This week I am in Tokyo visiting my colleagues in EMC and our good friends at VMware and Cisco. Today in a EMC/VMware solutions exchange, I talked about the continued problems with storage configurations that are blamed on the virtual infrastructure. These misunderstood problems slow VMware deployment, tarnish VMware’s name, and inhibit the customer’s ability to extract value from their purchase. VMware, EMC, and the rest of the storage vendors need to do a better job at helping VI administrators identify and correct storage problems.
In many of the environments I have diagnosed, I have traced the problem to a poor relationship. VI admins lack basic storage skills and storage admins are supplying LUNs via email or web requests, not interactive design sessions. I offer one customer–protected through anonymity–whose story showed a failure of the storage/VI relationship.

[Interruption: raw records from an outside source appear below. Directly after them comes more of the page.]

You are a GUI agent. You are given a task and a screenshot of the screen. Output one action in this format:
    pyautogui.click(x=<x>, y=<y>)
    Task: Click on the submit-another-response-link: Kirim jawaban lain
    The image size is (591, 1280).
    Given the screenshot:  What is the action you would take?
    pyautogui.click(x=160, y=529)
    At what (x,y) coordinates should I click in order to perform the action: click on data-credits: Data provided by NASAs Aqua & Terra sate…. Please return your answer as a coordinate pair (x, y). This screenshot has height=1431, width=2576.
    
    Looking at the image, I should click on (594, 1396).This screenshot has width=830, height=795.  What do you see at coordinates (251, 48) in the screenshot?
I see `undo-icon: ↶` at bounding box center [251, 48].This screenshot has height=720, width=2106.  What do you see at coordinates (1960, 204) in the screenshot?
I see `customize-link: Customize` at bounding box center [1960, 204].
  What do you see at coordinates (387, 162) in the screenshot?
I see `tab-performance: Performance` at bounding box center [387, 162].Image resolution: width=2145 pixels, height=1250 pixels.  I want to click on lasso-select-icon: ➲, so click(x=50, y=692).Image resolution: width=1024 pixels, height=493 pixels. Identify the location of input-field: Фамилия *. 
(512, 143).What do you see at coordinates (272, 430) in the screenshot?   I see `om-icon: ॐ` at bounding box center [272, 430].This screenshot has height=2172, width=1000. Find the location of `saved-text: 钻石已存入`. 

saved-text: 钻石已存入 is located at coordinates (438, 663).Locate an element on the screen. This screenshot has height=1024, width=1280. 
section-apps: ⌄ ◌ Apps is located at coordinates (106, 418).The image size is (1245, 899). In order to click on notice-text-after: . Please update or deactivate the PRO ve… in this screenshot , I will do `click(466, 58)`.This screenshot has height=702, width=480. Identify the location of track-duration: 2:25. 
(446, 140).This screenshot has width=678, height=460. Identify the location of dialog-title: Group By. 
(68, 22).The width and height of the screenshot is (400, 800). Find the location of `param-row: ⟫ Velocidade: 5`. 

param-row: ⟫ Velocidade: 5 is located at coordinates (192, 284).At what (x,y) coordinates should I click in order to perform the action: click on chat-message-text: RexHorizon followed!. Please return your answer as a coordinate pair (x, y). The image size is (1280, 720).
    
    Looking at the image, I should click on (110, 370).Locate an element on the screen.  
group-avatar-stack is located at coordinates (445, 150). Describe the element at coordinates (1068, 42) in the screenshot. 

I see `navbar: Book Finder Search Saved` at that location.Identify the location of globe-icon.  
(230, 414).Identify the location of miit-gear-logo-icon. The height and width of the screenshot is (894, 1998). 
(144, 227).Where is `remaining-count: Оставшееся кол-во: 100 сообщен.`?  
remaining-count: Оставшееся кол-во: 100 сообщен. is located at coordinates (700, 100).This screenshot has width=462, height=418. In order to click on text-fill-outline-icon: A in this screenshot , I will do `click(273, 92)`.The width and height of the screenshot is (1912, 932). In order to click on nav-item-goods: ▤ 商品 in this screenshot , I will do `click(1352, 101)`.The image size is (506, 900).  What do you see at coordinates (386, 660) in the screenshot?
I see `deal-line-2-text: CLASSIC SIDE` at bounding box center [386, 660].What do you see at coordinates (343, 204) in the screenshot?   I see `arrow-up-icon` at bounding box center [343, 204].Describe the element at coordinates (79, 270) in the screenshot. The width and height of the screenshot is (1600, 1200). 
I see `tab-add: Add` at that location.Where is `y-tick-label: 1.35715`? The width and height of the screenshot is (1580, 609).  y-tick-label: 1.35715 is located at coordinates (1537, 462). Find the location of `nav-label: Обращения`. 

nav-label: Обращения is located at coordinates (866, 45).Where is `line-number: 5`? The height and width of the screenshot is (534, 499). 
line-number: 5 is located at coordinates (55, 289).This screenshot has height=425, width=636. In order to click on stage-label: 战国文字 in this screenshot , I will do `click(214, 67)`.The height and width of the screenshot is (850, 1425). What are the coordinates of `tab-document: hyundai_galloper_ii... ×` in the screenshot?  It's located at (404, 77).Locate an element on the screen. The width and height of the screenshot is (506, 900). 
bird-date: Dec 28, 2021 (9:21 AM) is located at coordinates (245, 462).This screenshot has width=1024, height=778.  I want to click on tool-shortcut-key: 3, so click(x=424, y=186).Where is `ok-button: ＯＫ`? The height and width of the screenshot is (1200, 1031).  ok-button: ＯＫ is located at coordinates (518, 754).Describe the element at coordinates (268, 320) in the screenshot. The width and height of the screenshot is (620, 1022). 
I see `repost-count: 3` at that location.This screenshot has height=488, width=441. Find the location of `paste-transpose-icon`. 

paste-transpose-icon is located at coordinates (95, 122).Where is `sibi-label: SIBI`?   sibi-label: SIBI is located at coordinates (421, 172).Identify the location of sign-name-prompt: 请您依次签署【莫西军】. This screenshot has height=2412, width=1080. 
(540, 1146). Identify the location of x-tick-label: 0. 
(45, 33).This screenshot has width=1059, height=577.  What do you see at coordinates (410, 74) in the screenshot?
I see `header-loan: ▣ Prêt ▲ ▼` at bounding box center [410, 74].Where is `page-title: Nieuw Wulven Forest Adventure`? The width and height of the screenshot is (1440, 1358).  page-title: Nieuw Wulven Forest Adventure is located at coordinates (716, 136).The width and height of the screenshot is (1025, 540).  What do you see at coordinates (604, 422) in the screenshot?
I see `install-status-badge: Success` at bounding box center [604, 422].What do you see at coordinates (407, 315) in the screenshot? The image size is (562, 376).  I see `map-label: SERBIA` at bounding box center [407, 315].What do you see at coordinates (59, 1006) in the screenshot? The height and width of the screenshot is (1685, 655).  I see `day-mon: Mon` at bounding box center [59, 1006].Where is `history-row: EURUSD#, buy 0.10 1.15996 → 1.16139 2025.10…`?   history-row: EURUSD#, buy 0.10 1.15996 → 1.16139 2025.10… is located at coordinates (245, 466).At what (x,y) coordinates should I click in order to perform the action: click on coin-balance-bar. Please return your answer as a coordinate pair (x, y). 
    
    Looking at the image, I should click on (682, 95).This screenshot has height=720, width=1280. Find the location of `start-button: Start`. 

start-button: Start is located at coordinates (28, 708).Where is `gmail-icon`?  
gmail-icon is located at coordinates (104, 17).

It was a couple of years ago that this customer asked for my recommendation on extents. I told him there exist no performance scalability concerns with extents, but ailing LUN diagnosis can be difficult. He said extents were a requirement in his environment because the storage admin would only provide him standard, preconfigured 20 GB LUNs. If he needed larger volumes, the storage admin insisted he aggregate in software (RAID, LVM, extents, etc.) I immediately knew this lack of cooperation would doom them to failure. Would it surprise you to hear that I heard from this customer many more times as problems were escalated to me?
It occurs to me that three things will decrease the storage mistakes that get blamed on VMware:
- Regular meetings with people from VMware and EMC so everyone understands these problems, can identify them, and can help each other work through them.
- Good VMware tools to help VI administrators recognize storage bottlenecks so they go to their storage team before going to VMware.
- An increase in VMware administrators’ view and control of storage so they become partners in storage decisions and not nameless, voiceless customers.
The good news is that solutions are present or imminent:
| Problem | Solution |
|---|---|
| EMC/VMware information sharing | Meetings like I am doing in Tokyo and all over APJ |
| VMware storage tools | vCenter, esxtop, vscsiStats, SIOC*, Storage DRS** |
| VI admin storage visibility and control | EMC’s storage plugins and other vendors’ tools |
(*) Demonstrated by VMware but not announced or committed to a release.
(**) Not demonstrated ever but we can dream, right?
OK, team. I know I have been preaching to the choir for years about fixing these performance problems. It is now time for some preventative maintenance. Storage vendors, help VMware by educating their customers on how to diagnose and correct storage problems. Customers, install the vCenter plugins from your storage vendor and be sure you understand what you are looking at. VMware, get your new features out.
OK, everyone put your hands in the circle. Shall we do this? OK, break!
My experience is different “Storage admins” tend to be the VI admins and communicating with the Telecommunications department tends to get “disconnected”. Storage and Servers tend to work hand in hand. It’s the networking team that works independently, from routing and VOIP to making sure switch ports are trunked and vlans presented, they have their own headaches keeping everything talking and diagnosing communication issues (even with the nexus 1000).
I’m off topic here but I find the idea of storage administrators being detached odd. Most storage administrators are versed in many OS’s and infrastructure designs out of necessity and are part of the server team.
In your scenario I question the wisdom of the departmental layout.
I’d have to say that in my work environment it is the storage admins that are disconnect like Scott mentioned. Not as bad as the example company he used but it’s there. The network team seems to work with me more and actually listens more to the virtual requirements. I think its a case of our storage admin being more set in his ways than anything else though.